[RECORDED DATA]

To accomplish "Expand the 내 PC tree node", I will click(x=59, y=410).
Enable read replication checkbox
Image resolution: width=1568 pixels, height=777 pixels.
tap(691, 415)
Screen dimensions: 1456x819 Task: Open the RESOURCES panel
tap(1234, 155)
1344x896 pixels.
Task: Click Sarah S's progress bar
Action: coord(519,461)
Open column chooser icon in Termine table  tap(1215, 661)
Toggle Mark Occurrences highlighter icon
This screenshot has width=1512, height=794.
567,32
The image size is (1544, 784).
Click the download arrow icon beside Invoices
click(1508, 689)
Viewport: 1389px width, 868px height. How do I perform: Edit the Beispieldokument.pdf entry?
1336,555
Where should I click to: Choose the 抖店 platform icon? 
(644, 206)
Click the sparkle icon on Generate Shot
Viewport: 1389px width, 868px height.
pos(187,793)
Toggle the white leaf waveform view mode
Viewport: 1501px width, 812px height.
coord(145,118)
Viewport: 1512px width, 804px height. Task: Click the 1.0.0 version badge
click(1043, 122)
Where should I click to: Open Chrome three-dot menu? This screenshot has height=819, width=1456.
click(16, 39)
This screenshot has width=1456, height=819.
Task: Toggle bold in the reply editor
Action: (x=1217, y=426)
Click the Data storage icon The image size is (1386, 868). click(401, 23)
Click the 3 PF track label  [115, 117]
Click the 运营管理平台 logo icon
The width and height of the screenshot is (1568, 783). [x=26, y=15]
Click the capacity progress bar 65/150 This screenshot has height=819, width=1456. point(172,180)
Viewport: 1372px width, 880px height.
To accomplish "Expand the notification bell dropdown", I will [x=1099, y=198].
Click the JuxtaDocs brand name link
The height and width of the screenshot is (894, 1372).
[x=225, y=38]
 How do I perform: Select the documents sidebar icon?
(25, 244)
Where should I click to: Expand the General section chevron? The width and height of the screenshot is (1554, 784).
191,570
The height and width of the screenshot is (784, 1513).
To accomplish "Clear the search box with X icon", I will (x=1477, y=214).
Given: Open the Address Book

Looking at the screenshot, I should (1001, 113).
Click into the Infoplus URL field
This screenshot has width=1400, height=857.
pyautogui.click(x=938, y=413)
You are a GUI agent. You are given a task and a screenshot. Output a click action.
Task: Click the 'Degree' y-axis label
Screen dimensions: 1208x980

[TASK BRIEF] Please retype all of the material above, keeping it exact.

[TASK SOLUTION]
To accomplish "Expand the 내 PC tree node", I will click(x=59, y=410).
Enable read replication checkbox
Image resolution: width=1568 pixels, height=777 pixels.
tap(691, 415)
Screen dimensions: 1456x819 Task: Open the RESOURCES panel
tap(1234, 155)
1344x896 pixels.
Task: Click Sarah S's progress bar
Action: coord(519,461)
Open column chooser icon in Termine table  tap(1215, 661)
Toggle Mark Occurrences highlighter icon
This screenshot has width=1512, height=794.
567,32
The image size is (1544, 784).
Click the download arrow icon beside Invoices
click(1508, 689)
Viewport: 1389px width, 868px height. How do I perform: Edit the Beispieldokument.pdf entry?
1336,555
Where should I click to: Choose the 抖店 platform icon? 
(644, 206)
Click the sparkle icon on Generate Shot
Viewport: 1389px width, 868px height.
pos(187,793)
Toggle the white leaf waveform view mode
Viewport: 1501px width, 812px height.
coord(145,118)
Viewport: 1512px width, 804px height. Task: Click the 1.0.0 version badge
click(1043, 122)
Where should I click to: Open Chrome three-dot menu? This screenshot has height=819, width=1456.
click(16, 39)
This screenshot has width=1456, height=819.
Task: Toggle bold in the reply editor
Action: (x=1217, y=426)
Click the Data storage icon The image size is (1386, 868). click(401, 23)
Click the 3 PF track label  [115, 117]
Click the 运营管理平台 logo icon
The width and height of the screenshot is (1568, 783). [x=26, y=15]
Click the capacity progress bar 65/150 This screenshot has height=819, width=1456. point(172,180)
Viewport: 1372px width, 880px height.
To accomplish "Expand the notification bell dropdown", I will [x=1099, y=198].
Click the JuxtaDocs brand name link
The height and width of the screenshot is (894, 1372).
[x=225, y=38]
 How do I perform: Select the documents sidebar icon?
(25, 244)
Where should I click to: Expand the General section chevron? The width and height of the screenshot is (1554, 784).
191,570
The height and width of the screenshot is (784, 1513).
To accomplish "Clear the search box with X icon", I will (x=1477, y=214).
Given: Open the Address Book

Looking at the screenshot, I should (1001, 113).
Click into the Infoplus URL field
This screenshot has width=1400, height=857.
pyautogui.click(x=938, y=413)
You are a GUI agent. You are given a task and a screenshot. Output a click action.
Task: Click the 'Degree' y-axis label
Screen dimensions: 1208x980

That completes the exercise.